*Fragmento del documento*.
=======

Despojarnos de tantos ídolos para adorar sólo a Jesús
(RV).- (Con audio) El Papa Francisco celebró esta tarde la Santa Misa en San Pablo
Extramuros en su primera visita como Obispo de Roma a esta basílica papal.
En
su homilía, tras agradecer las palabras del el Cardenal Arcipreste James Harvey, el
Santo Padre saludó, a agradeció a todos los presentes recordando que este complejo
surge sobre la tumba de San Pablo, a quien definió “un humilde y gran Apóstol del
Señor”, que lo anunció con la palabra, dando testimonio de él con el martirio y adorándolo
con todo su corazón.
Y añadió que deseaba reflexionar, a la luz de la Palabra
de Dios que acababan de escuchar, precisamente sobre estos tres verbos, a saber: anunciar,
dar testimonio y adorar.
“Recordémoslo bien todos – dijo textualmente el Pontífice–
no se puede anunciar el Evangelio de Jesús sin el testimonio concreto de la vida.
Quien nos escucha y nos ve, debe poder leer en nuestros actos eso mismo que oye en
nuestros labios, y dar gloria a Dios. La incoherencia de los fieles y los Pastores
entre lo que dicen y lo que hacen, entre la palabra y el modo de vivir, minan la credibilidad
de la Iglesia”.
Tras destacar que todo esto sólo es posible si reconocemos
a Jesucristo, porque es él quien nos ha llamado, nos ha invitado a recorrer su camino
y nos ha elegido, el Papa dijo: “Anunciar y dar testimonio es posible únicamente si
estamos junto a él, justamente como Pedro, Juan y los otros discípulos estaban en
torno a Jesús resucitado, como dice el pasaje del Evangelio de hoy; hay una cercanía
cotidiana con él, y ellos saben muy bien quién es, lo conocen”. Mientras el Evangelista
subraya que “ninguno de los discípulos se atrevía a preguntarle quién era, porque
sabían bien que era el Señor” (Jn 21,12). “Esto – dijo el Papa – es un punto
importante para nosotros: vivir una relación intensa con Jesús, una intimidad de diálogo
y de vida, de tal manera que lo reconozcamos como ‘el Señor’, y lo adoremos”.
Francisco
invitó a preguntarnos si todos adoramos al Señor. “¿Acudimos a Dios sólo para pedir,
para agradecer, o nos dirigimos a él también para adorarlo?”. E insistió en “¿qué
quiere decir adorar a Dios?”. “Significa – afirmó – aprender a estar con él, a
pararse a dialogar con él, sintiendo que su presencia es la más verdadera, la más
buena, la más importante de todas”. Porque como explicó el Obispo de Roma, cada uno
de nosotros, en la propia vida, de manera consciente y tal vez a veces sin darse cuenta,
tiene un orden muy preciso de las cosas consideradas más o menos importantes; por
lo que “adorar al Señor quiere decir darle a él el lugar que le corresponde; adorar
al Señor quiere decir afirmar, creer – pero no simplemente de palabra – que únicamente
él guía verdaderamente nuestra vida; adorar al Señor quiere decir que estamos convencidos
ante él de que es el único Dios, el Dios de nuestra vida, de nuestra historia”.

=======

*Material disponible*.

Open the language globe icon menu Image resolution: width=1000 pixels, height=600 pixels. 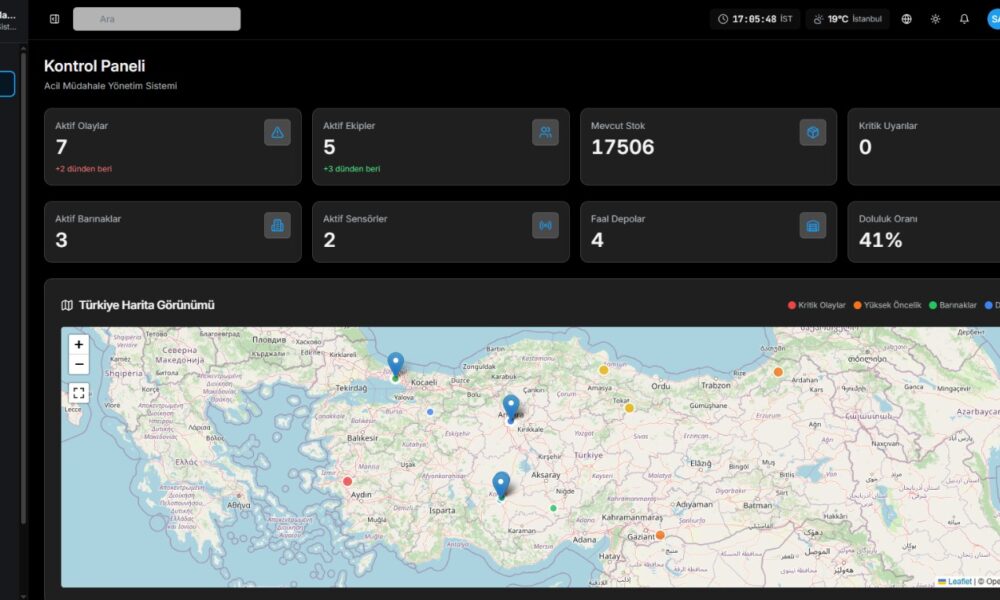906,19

=======

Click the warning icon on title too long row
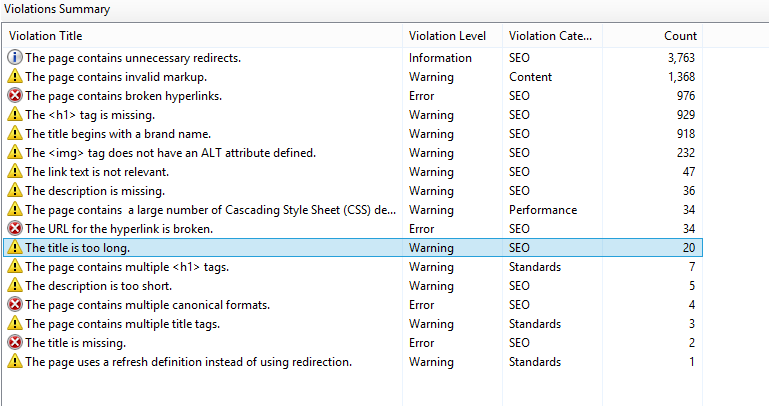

=======

*Tarea 1*.
Según el texto sobre la homilía del Papa en San Pablo Extramuros, ¿cuáles son los tres verbos sobre los que quiso reflexionar?
*Tarea 2*.
Sigue escribiendo el texto sobre la homilía del Papa en San Pablo Extramuros a partir de su última frase.

*Respuesta 1*.
Anunciar, dar testimonio y adorar.

*Respuesta 2*.
Hacia
el final de su homilía el Papa recordó que esto tiene una consecuencia en nuestra
vida: “despojarnos de tantos ídolos, pequeños o grandes, que tenemos, y en los cuales
nos refugiamos, en los cuales buscamos y tantas veces ponemos nuestra seguridad. Son
ídolos que a menudo mantenemos bien escondidos; pueden ser la ambición, el gusto del
éxito, el poner en el centro a uno mismo, la tendencia a estar por encima de los otros,
la pretensión de ser los únicos amos de nuestra vida, algún pecado al que estamos
apegados, y muchos otros”. Por esta razón reafirmó que deseaba que resonara una pregunta
en el corazón de cada uno, y que respondiéramos a ella con sinceridad”: ¿He pensado
en qué ídolo oculto tengo en mi vida que me impide adorar al Señor?”. Porque como
explicó el Santo Padre, “adorar es despojarse de nuestros ídolos, también de esos
más recónditos, y escoger al Señor como centro, como vía maestra de nuestra vida”. El
Papa concluyó diciendo que “el Señor nos llama cada día a seguirlo con valentía y
fidelidad; nos ha concedido el gran don de elegirnos como discípulos suyos; nos envía
a proclamarlo con gozo como el Resucitado, pero nos pide que lo hagamos con la palabra
y el testimonio de nuestra vida en lo cotidiano. El Señor es el único, el único Dios
de nuestra vida, y nos invita a despojarnos de tantos ídolos y a adorarle sólo a él.
Que la Santísima Virgen María y el Apóstol Pablo nos ayuden en este camino, e intercedan
por nosotros. Amén”.
Texto completo de la homilía del Santo Padre
Francisco del III Domingo de Pascua en la Basílica de San Pablo Extramuros:
Queridos
Hermanos y Hermanas:
Me alegra celebrar la Eucaristía con ustedes en esta Basílica.
Saludo al Arcipreste, el Cardenal James Harvey, y le agradezco las palabras que me
ha dirigido; junto a él, saludo y doy las gracias a las diversas instituciones que
forman parte de esta Basílica, y a todos ustedes.
Estamos sobre la
tumba de san Pablo, un humilde y gran Apóstol del Señor, que lo ha anunciado con la
palabra, ha dado testimonio de él con el martirio y lo ha adorado con todo el corazón.
Estos son precisamente los tres verbos sobre los que quisiera reflexionar a la luz
de la Palabra de Dios que hemos escuchado: anunciar, testimoniar, adorar.
1.
En la Primera Lectura llama la atención la fuerza de Pedro y los demás Apóstoles.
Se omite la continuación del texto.